Figure 1.

Chondrocyte death in osteoarthritis. Mechanical injury, the loss of the extracellular matrix, loss of growth factors, and excessive levels of reactive oxygen species (ROS) induce chondrocyte death in articular cartilage. Chondrocyte hypertrophy in articular cartilage induces the destruction of the cartilage matrix through the induction of matrix metalloproteinases (MMPs) and aggrecanases, and leads to chondrocyte apoptosis. The number of dead chondrocytes also increases in articular cartilage during aging. DAMPs (danger-associated molecular patterns) released by mechanical injury and chondrocyte secondary necrosis initiate non-infectious inflammatory responses through PRRs (pattern recognition receptors) expressed in osteoarthritis (OA) cartilage and the synovium, causing complement activation, oxidative stress, impaired mitochondrial function, and the induction of MMPs and aggrecanases.
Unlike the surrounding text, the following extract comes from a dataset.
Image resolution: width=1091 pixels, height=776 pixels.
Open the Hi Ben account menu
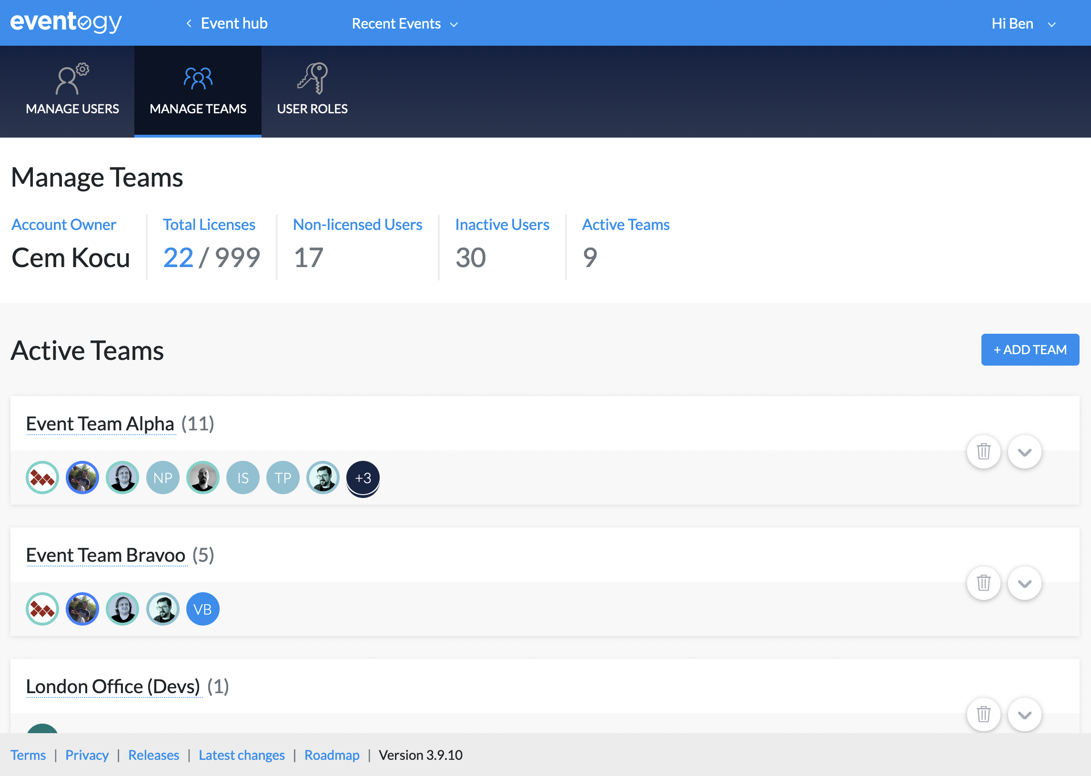pos(1023,23)
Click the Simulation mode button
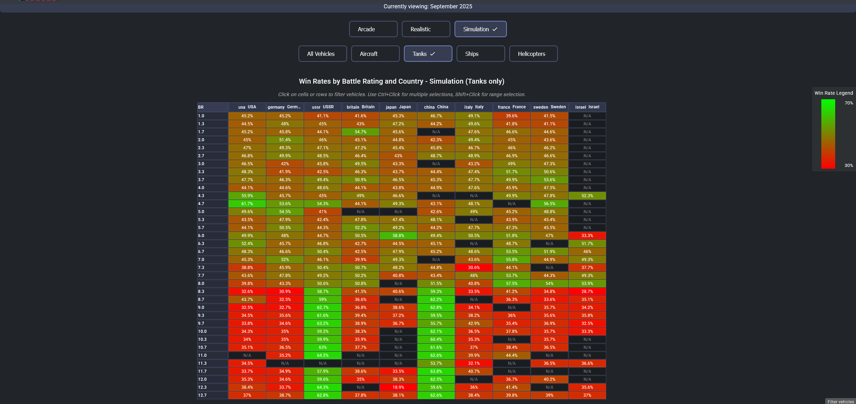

Complement activation, an increase in nitric oxide (NO) and ROS, a decrease in mitochondrial ATP, and endoplasmic reticulum (ER) stress further enhance chondrocyte death, resulting in the progression of osteoarthritis. The contribution of chondrocyte death to inflammatory processes needs to be evaluated. The inflammatory processes induced by mechanical injury contribute to the development of posttraumatic OA; however, their significance in non-posttraumatic OA remains unclear.